Al llegar mi turno de entrar, el vigilante me disparó en la muñeca con su pistola para medir la temperatura, que marca en 35, 2. Mijo, pienso para mis adentros, a mí lo que me preocupa no es la fiebre sino la posibilidad de hipotermia que es latente en algunos costeños que, como yo, vivimos en una Bogotá que es realmente una nevera, y nosotros el pollo frito del congelador. Tomo un suspiro con mi nariz de patacón pisao’ y me digo a mis adentros que simplemente debo comprar todo rápido y salir pronto de allí.
Inicio mi recorrido por la zona de lácteos y escucho un vallenato, pero ¡oye!, no cualquiera: uno de esos viejitos que no son populares entre los cachacos. Mejor dicho, un vallenato adulto, de los que escuchan mis padres y tíos y que no son comerciales por esta orilla.

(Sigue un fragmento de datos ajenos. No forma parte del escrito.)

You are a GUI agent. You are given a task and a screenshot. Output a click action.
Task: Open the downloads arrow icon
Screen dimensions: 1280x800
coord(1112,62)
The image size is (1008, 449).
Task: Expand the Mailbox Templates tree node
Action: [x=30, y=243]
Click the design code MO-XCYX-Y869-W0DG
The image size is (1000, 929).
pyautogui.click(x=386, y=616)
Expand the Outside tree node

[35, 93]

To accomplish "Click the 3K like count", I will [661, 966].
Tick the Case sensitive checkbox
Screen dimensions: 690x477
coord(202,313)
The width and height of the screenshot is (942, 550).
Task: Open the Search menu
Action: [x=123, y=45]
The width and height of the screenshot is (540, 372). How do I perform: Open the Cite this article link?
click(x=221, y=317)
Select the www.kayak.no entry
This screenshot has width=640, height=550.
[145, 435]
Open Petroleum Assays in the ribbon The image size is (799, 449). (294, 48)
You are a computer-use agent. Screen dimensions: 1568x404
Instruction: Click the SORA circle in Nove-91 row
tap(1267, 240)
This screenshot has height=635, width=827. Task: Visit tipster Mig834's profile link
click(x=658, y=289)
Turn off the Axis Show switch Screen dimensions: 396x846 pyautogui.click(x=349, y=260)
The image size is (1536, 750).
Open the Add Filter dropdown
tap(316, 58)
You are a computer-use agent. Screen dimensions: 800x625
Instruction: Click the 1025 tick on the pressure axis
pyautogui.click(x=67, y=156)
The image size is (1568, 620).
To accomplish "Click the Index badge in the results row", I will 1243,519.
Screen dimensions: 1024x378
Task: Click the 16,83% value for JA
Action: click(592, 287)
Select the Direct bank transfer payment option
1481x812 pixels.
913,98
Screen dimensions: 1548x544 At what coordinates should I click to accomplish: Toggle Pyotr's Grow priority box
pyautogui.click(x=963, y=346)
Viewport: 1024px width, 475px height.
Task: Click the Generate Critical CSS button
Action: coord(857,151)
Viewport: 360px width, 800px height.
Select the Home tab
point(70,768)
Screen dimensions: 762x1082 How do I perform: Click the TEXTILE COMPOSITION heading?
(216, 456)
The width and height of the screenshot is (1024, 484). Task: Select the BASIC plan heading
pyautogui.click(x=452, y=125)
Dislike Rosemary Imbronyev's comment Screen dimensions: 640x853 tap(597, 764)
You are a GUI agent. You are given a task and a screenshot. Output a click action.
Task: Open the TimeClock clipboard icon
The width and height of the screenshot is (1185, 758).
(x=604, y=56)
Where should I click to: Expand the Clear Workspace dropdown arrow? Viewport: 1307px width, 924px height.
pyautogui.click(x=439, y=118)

Luego escojo salchichas, panes y harina pan y suena otra de esas canciones de mi tierra que, aunque de mi generación, lo interpreta un cantante tan popular que sólo lo conocemos en las fronteras de La Guajira. Mi ritmo de compra se ralentiza, en mi mente canto y bailo y agradezco a quien escogió esa lista de reproducción para que yo pudiera hacer mercado. Mi gozo está en esos acertados detalles.
Al llegar a las verduras ya no me preocupa su desinfección, y danzo a la vida como mis antepasados guajiros, los Wayuu, como tributo en agradecimiento por la fiesta de que este súper mercado sea una sucursal de la madre tierra que pone a mi disposición manzanas, espinaca, tomates, plátanos y cebollas. El ardor del sol bombea en mi corazón y ya no tengo frío. Espero que al salir no me apunten nuevamente con el arma del nivel térmico porque confundirán con fiebre el fuego que cubre la cáscara de mi piel.

Vivir fuera del obligo, de la casa materna, puede ser, en principio, desubicante. Estar desubicado es, en cualquier caso, estar perdido. Sin embargo, yo he encontrado un pedazo de mi raíz, de mi origen, en el sonido de la tienda del alimento y de eso me nutro mientras recorro un territorio que no es mío, pero suena como si me perteneciera. Ahora sé que detrás de aquel lugar está el oriente y orientada me siento al caminar.
He perdido el miedo a la gente, a la vida, y he aumentado la frecuencia de retorno al establecimiento. Una vez por semana yo ingreso a recoger el fruto de las fecundaciones entre la lluvia y el suelo: la vida que me sustenta.
Los bares y discotecas siguen cerrados pero yo bailo con el sol en el súper mercado de mi barrio.